The Best of Kiyoshi K.
Après l’énorme déception que fût
Loft, son suivant
Rétribution était attendu au tournant, avec une très mauvaise réputation à l’arrivée (crises de rires généralisés à Gérardmer). Puis, à la sortie officielle, le nouvel opus du "petit" Kurosawa a eu un succès critique qui prouve qu’il est définitivement bien planté dans le paysage cinématographique international.
À l’arrivée, on a affaire à un excellent best-of de toute sa carrière : le polar pour
Cure, la fin du monde avec
Kaïro et
Charisma, le fantôme en rouge que l’on trouvait déjà dans
Door III et
Séance, la société en proie au chaos dans
Vaine Illusion,
Bright Future et
Doppelgänger et aussi le poids de la culpabilité avec ses excellents films de Vengeance. Autant de thèmes réunis dans un film-bilan de 30 années de carrière, dont 15 consacrées au fantastique. Puis n'oublions pas que le héros est joué par Kôji Yakusho, l’acteur fétiche, le double, l'alter-ego (
il est interessant de rappeler que le cinéaste et l'acteur sont nés la même année : 1955).

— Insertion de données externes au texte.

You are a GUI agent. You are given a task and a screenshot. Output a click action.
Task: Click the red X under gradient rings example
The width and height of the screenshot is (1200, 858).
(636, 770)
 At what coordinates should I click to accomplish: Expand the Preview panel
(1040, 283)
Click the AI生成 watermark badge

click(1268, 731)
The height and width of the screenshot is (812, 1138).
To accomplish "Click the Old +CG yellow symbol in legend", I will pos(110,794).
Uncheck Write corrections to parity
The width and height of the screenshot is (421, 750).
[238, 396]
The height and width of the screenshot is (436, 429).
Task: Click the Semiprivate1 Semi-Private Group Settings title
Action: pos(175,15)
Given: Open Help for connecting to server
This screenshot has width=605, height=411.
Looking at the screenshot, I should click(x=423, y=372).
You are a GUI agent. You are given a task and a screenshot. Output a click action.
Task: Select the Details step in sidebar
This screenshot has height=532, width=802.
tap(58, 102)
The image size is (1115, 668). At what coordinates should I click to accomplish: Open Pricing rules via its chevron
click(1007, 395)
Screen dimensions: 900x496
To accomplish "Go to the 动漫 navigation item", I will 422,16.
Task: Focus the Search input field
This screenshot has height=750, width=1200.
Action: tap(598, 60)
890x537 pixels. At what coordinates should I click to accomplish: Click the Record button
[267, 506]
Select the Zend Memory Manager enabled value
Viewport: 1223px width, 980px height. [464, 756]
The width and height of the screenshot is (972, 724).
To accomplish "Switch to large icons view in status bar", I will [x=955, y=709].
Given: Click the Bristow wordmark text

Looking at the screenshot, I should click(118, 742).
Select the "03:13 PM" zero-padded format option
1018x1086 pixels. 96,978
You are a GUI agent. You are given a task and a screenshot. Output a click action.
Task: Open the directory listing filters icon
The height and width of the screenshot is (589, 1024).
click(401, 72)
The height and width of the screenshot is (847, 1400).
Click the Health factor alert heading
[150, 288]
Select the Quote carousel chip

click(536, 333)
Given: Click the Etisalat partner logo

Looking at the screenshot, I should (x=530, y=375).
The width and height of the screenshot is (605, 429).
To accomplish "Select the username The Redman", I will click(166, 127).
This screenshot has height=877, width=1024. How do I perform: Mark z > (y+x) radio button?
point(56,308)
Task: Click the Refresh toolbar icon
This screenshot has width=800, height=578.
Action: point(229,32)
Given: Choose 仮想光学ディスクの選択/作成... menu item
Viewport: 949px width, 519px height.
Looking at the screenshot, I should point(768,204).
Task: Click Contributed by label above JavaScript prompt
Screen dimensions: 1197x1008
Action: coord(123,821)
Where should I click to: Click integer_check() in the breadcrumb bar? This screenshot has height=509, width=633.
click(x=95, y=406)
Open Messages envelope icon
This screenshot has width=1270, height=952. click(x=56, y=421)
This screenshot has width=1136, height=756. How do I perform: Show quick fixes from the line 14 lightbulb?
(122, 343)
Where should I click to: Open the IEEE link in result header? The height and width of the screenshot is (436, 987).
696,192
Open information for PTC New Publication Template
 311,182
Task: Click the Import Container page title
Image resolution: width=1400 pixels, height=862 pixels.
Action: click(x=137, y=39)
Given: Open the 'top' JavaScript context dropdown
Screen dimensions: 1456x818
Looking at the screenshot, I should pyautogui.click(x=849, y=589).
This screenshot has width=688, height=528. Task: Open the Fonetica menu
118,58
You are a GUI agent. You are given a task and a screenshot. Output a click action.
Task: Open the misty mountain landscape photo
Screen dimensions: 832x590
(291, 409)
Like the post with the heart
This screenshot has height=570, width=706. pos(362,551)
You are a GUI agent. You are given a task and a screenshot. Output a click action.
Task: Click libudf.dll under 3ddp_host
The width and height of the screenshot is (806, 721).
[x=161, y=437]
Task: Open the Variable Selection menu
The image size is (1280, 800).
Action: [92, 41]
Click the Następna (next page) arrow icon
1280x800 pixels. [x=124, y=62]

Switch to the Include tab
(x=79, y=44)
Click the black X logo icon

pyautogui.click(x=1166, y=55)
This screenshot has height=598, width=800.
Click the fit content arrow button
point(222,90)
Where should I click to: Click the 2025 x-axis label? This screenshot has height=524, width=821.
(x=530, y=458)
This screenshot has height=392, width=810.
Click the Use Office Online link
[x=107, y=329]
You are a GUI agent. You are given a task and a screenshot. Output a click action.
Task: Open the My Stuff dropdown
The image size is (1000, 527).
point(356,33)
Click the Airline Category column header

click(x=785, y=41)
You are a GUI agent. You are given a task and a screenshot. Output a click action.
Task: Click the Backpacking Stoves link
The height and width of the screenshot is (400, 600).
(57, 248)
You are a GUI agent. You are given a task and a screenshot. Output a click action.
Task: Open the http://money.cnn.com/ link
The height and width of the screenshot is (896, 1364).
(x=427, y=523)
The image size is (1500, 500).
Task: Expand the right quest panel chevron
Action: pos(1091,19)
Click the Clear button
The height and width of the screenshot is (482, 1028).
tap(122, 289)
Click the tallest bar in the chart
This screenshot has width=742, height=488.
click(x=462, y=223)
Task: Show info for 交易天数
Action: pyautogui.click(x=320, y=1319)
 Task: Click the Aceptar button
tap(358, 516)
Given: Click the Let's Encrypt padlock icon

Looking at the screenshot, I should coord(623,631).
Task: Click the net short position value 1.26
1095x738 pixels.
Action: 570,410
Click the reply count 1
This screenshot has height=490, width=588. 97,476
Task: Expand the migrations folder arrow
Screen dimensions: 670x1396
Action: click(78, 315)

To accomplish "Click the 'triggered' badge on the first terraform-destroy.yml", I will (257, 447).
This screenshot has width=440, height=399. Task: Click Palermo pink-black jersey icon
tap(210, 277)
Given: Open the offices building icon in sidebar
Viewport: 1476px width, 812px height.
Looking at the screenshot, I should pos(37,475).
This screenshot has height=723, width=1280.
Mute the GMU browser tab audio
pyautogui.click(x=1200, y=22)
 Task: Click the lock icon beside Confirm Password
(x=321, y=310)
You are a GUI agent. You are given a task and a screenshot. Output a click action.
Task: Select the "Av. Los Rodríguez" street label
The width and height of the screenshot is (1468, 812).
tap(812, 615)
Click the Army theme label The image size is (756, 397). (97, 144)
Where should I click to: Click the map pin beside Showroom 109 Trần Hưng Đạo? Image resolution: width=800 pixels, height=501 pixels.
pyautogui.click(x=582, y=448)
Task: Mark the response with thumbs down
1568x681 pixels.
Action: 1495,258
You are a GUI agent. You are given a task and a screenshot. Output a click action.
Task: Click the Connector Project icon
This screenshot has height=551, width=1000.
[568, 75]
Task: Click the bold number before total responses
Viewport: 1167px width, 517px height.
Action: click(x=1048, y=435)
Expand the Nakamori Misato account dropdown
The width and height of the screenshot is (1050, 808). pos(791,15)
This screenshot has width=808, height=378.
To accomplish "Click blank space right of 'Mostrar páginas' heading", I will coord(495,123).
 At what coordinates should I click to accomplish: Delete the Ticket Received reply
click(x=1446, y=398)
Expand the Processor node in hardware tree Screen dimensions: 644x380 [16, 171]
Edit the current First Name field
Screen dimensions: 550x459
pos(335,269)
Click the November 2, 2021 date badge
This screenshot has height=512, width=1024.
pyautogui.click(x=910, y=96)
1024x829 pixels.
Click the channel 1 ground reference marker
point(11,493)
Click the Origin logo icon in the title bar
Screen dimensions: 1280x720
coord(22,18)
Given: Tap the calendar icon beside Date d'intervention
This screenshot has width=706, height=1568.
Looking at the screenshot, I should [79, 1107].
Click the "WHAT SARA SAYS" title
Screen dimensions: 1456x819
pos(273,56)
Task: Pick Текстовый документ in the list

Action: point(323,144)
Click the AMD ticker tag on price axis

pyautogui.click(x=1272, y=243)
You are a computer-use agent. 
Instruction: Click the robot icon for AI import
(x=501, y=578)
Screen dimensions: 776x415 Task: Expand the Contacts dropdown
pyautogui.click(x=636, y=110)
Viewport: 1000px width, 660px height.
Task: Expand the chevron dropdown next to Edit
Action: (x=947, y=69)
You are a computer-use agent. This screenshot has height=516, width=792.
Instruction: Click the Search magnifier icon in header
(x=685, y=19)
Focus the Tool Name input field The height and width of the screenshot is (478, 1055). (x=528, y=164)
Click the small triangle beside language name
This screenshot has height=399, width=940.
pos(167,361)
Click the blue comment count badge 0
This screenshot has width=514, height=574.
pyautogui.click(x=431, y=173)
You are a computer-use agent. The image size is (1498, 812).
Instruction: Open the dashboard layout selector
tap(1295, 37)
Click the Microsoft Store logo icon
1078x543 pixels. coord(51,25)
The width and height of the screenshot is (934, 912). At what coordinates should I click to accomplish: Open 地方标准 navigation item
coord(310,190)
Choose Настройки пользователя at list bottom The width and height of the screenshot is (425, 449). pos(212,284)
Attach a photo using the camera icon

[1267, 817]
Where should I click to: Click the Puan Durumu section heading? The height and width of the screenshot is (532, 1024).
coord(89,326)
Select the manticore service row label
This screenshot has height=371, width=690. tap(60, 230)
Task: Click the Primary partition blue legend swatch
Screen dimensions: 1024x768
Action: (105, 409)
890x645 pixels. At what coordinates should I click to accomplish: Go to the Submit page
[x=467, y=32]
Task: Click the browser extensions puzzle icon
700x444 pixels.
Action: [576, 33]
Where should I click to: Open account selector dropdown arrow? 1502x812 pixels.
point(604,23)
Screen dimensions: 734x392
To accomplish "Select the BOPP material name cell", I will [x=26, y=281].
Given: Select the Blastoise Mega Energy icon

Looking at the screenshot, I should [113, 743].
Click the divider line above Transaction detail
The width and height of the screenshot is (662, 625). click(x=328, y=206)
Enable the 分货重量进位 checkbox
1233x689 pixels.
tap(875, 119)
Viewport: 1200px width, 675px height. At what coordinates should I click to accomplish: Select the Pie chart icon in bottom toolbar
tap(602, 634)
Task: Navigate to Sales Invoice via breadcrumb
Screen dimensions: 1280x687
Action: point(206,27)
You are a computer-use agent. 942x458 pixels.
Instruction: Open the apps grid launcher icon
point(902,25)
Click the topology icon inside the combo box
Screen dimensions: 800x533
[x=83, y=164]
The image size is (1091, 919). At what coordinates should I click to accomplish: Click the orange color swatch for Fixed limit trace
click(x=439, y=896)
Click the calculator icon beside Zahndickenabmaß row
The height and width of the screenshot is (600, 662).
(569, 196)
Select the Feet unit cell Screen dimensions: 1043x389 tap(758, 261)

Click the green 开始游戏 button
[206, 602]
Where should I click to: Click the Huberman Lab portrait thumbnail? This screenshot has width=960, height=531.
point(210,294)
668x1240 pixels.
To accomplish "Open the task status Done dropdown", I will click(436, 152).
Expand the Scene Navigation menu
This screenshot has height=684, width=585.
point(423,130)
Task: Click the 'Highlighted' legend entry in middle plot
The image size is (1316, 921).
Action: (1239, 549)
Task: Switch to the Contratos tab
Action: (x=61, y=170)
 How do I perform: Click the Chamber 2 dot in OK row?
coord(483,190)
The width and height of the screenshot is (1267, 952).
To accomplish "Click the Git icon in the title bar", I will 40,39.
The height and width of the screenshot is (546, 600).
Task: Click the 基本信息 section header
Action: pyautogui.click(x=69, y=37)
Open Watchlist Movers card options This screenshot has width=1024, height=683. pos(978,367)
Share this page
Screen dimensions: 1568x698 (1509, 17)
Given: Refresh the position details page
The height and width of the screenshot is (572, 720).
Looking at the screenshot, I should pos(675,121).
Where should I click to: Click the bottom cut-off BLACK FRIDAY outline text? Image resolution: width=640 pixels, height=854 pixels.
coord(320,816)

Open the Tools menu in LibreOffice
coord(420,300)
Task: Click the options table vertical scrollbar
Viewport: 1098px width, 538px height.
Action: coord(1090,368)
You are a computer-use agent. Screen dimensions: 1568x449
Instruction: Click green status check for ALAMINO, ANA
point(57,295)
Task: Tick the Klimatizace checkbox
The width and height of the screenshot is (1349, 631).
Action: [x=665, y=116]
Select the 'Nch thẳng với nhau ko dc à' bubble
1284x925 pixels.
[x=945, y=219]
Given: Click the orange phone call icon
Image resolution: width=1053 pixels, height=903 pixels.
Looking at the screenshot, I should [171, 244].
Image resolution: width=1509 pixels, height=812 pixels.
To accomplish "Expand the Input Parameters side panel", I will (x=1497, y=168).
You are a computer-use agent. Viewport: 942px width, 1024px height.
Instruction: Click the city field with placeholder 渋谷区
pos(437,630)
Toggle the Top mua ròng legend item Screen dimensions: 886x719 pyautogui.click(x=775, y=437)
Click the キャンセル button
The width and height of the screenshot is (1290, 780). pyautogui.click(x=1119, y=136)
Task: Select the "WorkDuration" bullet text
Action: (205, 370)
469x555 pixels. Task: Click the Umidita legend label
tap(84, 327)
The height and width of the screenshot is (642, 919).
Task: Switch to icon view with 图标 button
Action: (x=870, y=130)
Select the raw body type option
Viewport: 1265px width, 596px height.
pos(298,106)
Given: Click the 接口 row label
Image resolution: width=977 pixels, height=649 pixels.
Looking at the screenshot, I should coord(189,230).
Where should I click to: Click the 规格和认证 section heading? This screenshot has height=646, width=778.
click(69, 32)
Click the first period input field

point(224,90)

L’intrigue est plus qu’intéressante. Yoshioka, flic maniaco-dépressif, enquête sur une série de meurtres dont chaque indice le mène vers le suspect idéal, c'est-à-dire LUI-MÊME. Le flic sera hanté par une belle jeune fille en rouge, sorte de fantôme de la victime. Tout ça dans un quartier de Tokyo menacé de la destruction par un tremblement de terre qui inonderait tout sur son passage. Si le film contient ce fameux moment où le fantôme s'envole dans les airs (scène qui a donné lieue aux fameux fous rires dans les festivals, donc à cette réputation sinistre de nanar, ce qu'il n'est pas), le film contient aussi de grands moments de cinéma ; le premier plan sur le premier meurtre (grand moment proche d’un film de William Friedkin), l'interrogatoire d’un suspect, la tentative de suicide en un seul plan de ce même suspect, les flash-backs en Super-8 (format cher à son coeur depuis ses premiers films d'étudiant), le chaos ambiant que l’on retrouve dans les meilleurs films du maître, les scènes avec la fantôme, hypnotique à souhait et également l’avant-dernier, magnifique. Le twist qui, à défaut de ne pas être original, se révèle plus que sympathique (surtout comparé au désastreux
Loft) et très cohérent.
Mais le film n’est pas exempt de défauts. Le contexte scénaristique qui est que le quartier où vit Yoshioka est menacé d’inondation est plus que génial, mais n’est qu’exploité que dans la première partie du film. Mais le plus gros problème est ce tout dernier plan, que je ne dévoilerai pas, où l’on peut se demander ce que le maître a bien voulu nous dire. Surtout après un avant-dernier plan absolument grandiose qui aurait dû ÊTRE le plan final. Malgré tout, si le film n’est pas le chef-d’œuvre absolu (surtout comparé à
Kaïro, à
Cure et à
The Guard from the Underground),
Rétribution est non seulement une excellent synthése sur 20 années de fantastique, de SF et d’horreur, mais surtout un très beau film sur la culpabilité et le pardon. Et il n’y a pas de message plus fort, plus puissant, plus absolu que le fait que le pardon ne mènera pas forcement à la rédemption.